Companies are already investing in reskilling. IBM found that 80% of organizations have a reskilling roadmap designed to help employees collaborate with technology. But training employees to use AI does not automatically address the possibility that some existing human capabilities may weaken through reduced practice.
This is where critical thinking skills matter. It is essential not just to know how to initiate or manipulate AI software, but also to challenge its findings, detect assumptions and mistakes, and evaluate whether the answer fits the real-world situation.
Critical thinking skills under the IDC Human Skills Framework for Agentic AI include problem-framing, assumption detection, hallucination detection, trade-offs analysis, and metacognition when working with AI.
Also Read: CHRO Guide to AI Workforce Planning, Skills, Roles for 2027
The research suggests that organizations face a broader challenge than simply introducing AI tools.
IBM found that only 26% of organizations clearly distinguish human-led, AI-assisted, and AI-executed work. Meanwhile, 46% of organizations do not involve the CHRO when defining AI strategy.
That places greater importance on workforce planning. Companies need to decide which decisions should remain human-led, where AI can assist, and where autonomous systems can execute tasks.

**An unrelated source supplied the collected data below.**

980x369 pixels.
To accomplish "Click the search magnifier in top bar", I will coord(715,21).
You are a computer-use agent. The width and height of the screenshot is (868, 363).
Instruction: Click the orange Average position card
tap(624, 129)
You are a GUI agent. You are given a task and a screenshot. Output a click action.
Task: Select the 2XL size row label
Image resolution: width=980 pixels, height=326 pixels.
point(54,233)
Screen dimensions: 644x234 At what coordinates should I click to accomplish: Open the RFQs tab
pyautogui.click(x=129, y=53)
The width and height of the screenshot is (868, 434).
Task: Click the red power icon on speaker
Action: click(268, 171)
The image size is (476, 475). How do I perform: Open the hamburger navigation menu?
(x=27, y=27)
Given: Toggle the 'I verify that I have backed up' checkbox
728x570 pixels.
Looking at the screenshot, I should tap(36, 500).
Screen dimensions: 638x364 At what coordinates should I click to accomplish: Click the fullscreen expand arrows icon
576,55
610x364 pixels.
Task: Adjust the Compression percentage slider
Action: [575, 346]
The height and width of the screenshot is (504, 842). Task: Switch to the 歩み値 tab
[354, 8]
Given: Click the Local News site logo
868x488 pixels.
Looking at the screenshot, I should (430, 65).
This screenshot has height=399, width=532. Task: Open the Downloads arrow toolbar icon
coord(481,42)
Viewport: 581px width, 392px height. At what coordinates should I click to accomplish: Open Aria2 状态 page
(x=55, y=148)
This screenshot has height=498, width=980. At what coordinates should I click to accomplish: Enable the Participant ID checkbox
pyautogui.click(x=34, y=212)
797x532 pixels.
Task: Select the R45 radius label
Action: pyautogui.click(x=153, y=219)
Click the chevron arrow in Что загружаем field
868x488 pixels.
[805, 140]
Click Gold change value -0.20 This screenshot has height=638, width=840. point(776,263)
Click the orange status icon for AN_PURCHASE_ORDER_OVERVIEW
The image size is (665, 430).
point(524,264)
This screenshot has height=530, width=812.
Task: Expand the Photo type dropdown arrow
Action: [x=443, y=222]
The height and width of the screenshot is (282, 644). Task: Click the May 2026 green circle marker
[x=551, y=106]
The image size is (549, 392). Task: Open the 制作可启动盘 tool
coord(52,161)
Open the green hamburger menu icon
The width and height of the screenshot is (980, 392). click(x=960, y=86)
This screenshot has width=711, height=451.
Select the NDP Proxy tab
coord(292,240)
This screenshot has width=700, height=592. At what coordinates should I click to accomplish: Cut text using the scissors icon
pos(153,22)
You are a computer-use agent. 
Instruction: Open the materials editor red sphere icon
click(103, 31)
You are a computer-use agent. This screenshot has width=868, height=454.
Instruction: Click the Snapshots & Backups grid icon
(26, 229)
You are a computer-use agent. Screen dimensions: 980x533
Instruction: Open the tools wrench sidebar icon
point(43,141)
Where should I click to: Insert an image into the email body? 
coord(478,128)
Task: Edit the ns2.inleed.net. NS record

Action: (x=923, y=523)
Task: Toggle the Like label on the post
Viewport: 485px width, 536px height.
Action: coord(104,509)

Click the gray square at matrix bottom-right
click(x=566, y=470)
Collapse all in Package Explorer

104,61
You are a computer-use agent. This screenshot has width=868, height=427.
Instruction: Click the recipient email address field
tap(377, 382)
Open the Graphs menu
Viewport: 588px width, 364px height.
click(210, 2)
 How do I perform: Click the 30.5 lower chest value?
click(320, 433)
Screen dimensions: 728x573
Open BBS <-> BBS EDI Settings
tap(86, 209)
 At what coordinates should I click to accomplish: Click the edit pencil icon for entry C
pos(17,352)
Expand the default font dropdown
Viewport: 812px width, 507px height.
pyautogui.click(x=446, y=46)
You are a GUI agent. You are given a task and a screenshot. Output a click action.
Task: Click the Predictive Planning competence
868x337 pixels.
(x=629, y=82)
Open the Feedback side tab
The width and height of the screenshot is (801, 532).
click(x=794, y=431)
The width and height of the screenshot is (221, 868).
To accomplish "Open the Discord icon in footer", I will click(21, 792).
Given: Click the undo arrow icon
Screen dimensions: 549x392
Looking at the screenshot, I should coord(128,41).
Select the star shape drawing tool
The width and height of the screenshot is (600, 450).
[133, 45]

HR’s role is also changing. IBM found that 71% of CHROs identify digital and AI fluency as their top personal development priority, while 72% of organizations make limited or no use of AI inside HR itself.
The growing focus on critical thinking does not mean AI has failed to add value. On the contrary, it reflects the growing role of the human element in certain areas.
As AI takes on most cognitive tasks, workers can focus on analyzing results, framing problems, making decisions, handling exceptions, and working through cases when they can't act on automatically generated recommendations.
This implies that for companies, productivity gains cannot be measured simply by the number of activities AI performs; the quality of human involvement also matters.
According to the IBM study, companies that best combined humans and AI enjoyed twice as much revenue growth, workforce benefits, and innovation as other companies.
The AI skill gap is shifting from whether people can use the new technology to whether they can work effectively with it.
Thinking, decision-making, problem framing, and assessing AI outputs are emerging as critical workplace skills, as the onus of decision-making does not disappear when AI does much of the underlying work.
For companies, it is important that AI adoption does not dilute the critical skill of questioning and improving AI outputs. For workers, working with AI without losing independent thinking could become a critical workplace skill.
A good follow-up to this story would explore how susceptible certain jobs are to skill erosion and what human skills employers want in 2027.
1.Why is critical thinking important in AI-driven workplaces?
Critical thinking helps employees evaluate AI outputs, identify errors, question assumptions, and make informed decisions instead of accepting results automatically.
2.How is AI contributing to workplace skill erosion?
Employees may practice certain cognitive skills less when AI increasingly handles research, analysis, writing, recommendations, and other knowledge-based tasks.
3.What skills should employees develop alongside AI literacy?
Employees should strengthen critical thinking, problem framing, judgment, AI-output evaluation, communication, adaptability and decision-making to work effectively alongside AI systems.
4.How can companies prevent AI-related skill erosion?
Companies can provide continuous training, maintain human oversight, encourage independent problem-solving, and clearly define responsibilities across human and AI-driven workflows.
5.Will AI replace critical thinking in the workplace?
AI can support analysis and recommendations, but employees remain responsible for evaluating outputs, understanding context, making judgments, and handling complex decisions.